In the study, post-infection protection—known widely as natural immunity—was strong and remained significant over time, researchers found. Against the Wuhan, Alpha, and Delta variants, the protection against reinfection was 85 percent at four weeks, 78 percent at 40 weeks, and 55.5 percent at 80 weeks.
That protection dropped more quickly against the Omicron BA.1 subvariant, declining to 36 percent by 40 weeks, and protection against symptomatic disease also waned to below 50 percent.
But shielding against severe disease was strong against all strains, including the BA.1 subvariant, researchers found. The naturally immune enjoyed 88.9 percent protection against BA.1 at 40 weeks, which was actually higher than against earlier strains.
“Our analysis found significantly reduced protection against re-infection from the omicron BA.1 variant but that levels of protection against severe disease remained high,” the authors, led by Dr. Stephen Lim of the Institute for Health Metrics and Evaluation at the University of Washington’s School of Medicine, wrote in the study.
Dr. Vinay Prasad, an epidemiologist at the University of California–San Francisco, said that the paper made a “compelling case that we can effectively stop boosting average risk individuals (most adults) who have had COVID.”
“Vaccine policy should have been different in people with prior illness,” he said.
Comparison to Vaccination
The paper’s researchers performed a review and meta-analysis by looking for studies on natural immunity conducted through Sept. 31, 2022. Studies were included if a group of naturally immune, unvaccinated people were compared with unvaccinated people who had not been infected. Studies that also included vaccinated people were included if the research also included unvaccinated and naturally immune people. Studies that only had results for natural immunity in combination with vaccination, or hybrid immunity, were excluded.Researchers performed a modeling technique called Bayesian meta-regression to reach pooled estimates of protection by time since infection.
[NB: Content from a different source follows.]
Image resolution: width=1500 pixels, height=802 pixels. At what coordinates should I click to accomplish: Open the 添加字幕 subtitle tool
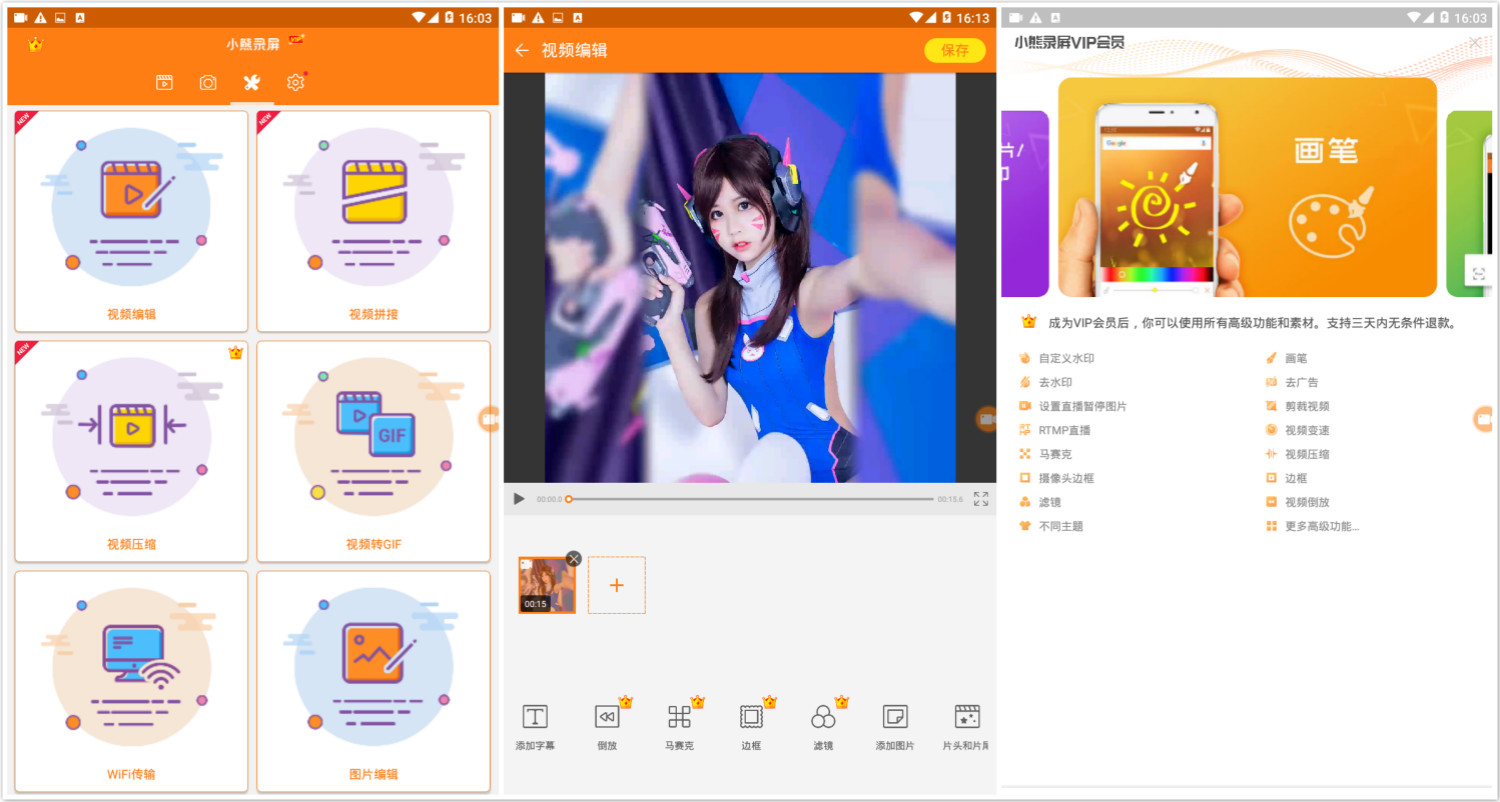[536, 725]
In total, 65 studies were included in the meta-analysis from 19 different countries. Just 30, though, included information on time since infection, and a subset of those included information on one or more of the outcomes—reinfection, symptomatic disease, and severe disease—during the BA.1 era.
One of the researchers’ main conclusions was that the study showed that natural immunity “is at least equivalent if not greater than [immunity] provided by two-dose mRNA vaccines,” or the Pfizer and Moderna messenger RNA vaccines.
While the researchers emphasized that COVID-19 can cause problems including death, they did not mention that the side effects of vaccination may also cause long-term issues, including death.
Previous Research
Previous studies primarily found that natural immunity is superior to vaccination, including a study published in January. The U.S. Centers for Disease Control and Prevention (CDC) reported in 2022 that natural immunity was better against Delta. Research has also shown that previous infection doesn’t protect as well against infection over time since Omicron displaced Delta but remains strong against severe disease.Researchers in the Lancet study wrote that policymakers should take into account the protection from prior infection, saying it “supports the idea that those with a documented infection should be treated similarly to those who have been fully vaccinated with high-quality vaccine.”
The Lancet study’s researchers were not able to provide protection estimates against newer strains, like the BA.5 subvariant, because of a limited number of studies. They wrote that further assessments of natural immunity should be conducted in the future.